Our Technology

To archive web content, you need a harvesting tool (robot/crawler). Its task is navigating web pages, clicking links, and downloading and saving the content.

Veidemann

Several tools can accomplish this task. However, based on previous experiences with other harvesters and technologies, and to ensure the quality of the material, the National Library has chosen to develop its own harvester. 

The official name of the National Library’s harvesting tool is “Veidemann,” which in Norwegian means “hunter”. 

Veidemann uses a special version of the Chrome browser to render websites. If a website does not support this browser, we cannot guarantee that the harvested material will be as expected. 

The browser is controlled remotely by a robot that manages which websites to harvest, how often, how deeply, and various other parameters to prevent overloading the websites. 

Once Veidemann has harvested a website, the content will be securely stored in the WARC file format on our servers.

User-Agent

When a browser, harvester, or robot visits a website, they send information about which browser they are and which platform they are running on. It’s the browser’s way of identifying itself and can be used by websites, among other things, to display customised pages for different browsers. 

Veidemann declares the following User-Agent: «nlnbot/0.1 (+https://www.nb.no/nettarkivet)»

Robots.txt

Robots.txt is used by website owners to provide instructions on how they want harvesters and other robots on the internet to behave on their website.
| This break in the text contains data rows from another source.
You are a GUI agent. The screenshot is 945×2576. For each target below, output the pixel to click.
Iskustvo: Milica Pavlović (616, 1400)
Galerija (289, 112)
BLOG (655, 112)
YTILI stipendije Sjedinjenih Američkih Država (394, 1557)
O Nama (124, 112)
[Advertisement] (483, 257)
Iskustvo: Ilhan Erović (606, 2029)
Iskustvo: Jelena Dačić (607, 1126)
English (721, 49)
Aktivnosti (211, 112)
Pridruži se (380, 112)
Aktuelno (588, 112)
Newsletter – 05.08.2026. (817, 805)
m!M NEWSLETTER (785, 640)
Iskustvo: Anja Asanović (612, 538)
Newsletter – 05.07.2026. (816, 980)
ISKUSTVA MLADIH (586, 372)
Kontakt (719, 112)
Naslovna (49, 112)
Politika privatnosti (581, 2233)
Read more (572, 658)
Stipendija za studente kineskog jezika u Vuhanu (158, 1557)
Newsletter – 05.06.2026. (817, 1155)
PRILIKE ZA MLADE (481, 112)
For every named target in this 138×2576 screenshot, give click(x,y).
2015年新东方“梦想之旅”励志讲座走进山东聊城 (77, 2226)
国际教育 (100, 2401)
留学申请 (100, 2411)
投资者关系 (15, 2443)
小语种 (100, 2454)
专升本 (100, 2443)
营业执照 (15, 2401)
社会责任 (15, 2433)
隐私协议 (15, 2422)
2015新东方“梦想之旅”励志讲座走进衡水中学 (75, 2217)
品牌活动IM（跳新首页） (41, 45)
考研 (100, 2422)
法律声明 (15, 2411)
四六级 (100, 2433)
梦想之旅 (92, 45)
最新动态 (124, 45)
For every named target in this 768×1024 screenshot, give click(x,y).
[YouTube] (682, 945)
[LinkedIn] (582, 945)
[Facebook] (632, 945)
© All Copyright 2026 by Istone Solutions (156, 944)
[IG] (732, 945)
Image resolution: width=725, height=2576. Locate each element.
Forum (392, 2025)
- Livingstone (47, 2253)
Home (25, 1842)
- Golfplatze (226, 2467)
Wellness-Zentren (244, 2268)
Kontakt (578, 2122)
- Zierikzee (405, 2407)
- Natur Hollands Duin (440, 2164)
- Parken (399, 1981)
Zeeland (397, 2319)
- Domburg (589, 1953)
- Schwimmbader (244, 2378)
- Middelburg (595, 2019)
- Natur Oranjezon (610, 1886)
The instructions can include how often harvesters are allowed to click on links, exclude parts of the website, or whether the robot should be blocked. 

The National Library primarily adheres to the instructions set by website owners in robots.txt, but in some exceptional cases, it may be ignored.

Sitemap/nettstedskart

The Norwegian Web Archive harvests what is publicly accessible on the internet. This means we harvest what the browser displays on a website. We do not harvest databases, and there is limited support for dynamic websites. Therefore, there must be a link pointing to resources that we are expected to harvest. Major search engines (such as Google) have developed techniques that allow website owners to publish links to all resources through a sitemap

All resources on such a website map will be attempted to be harvested by our harvester. Alternatively, a link to this map can be sent via email to nettarkivet@nb.no, and we can specifically harvest it. A website map does not guarantee that the website will be harvested, but it provides a clue to our harvester so that it knows about the resources.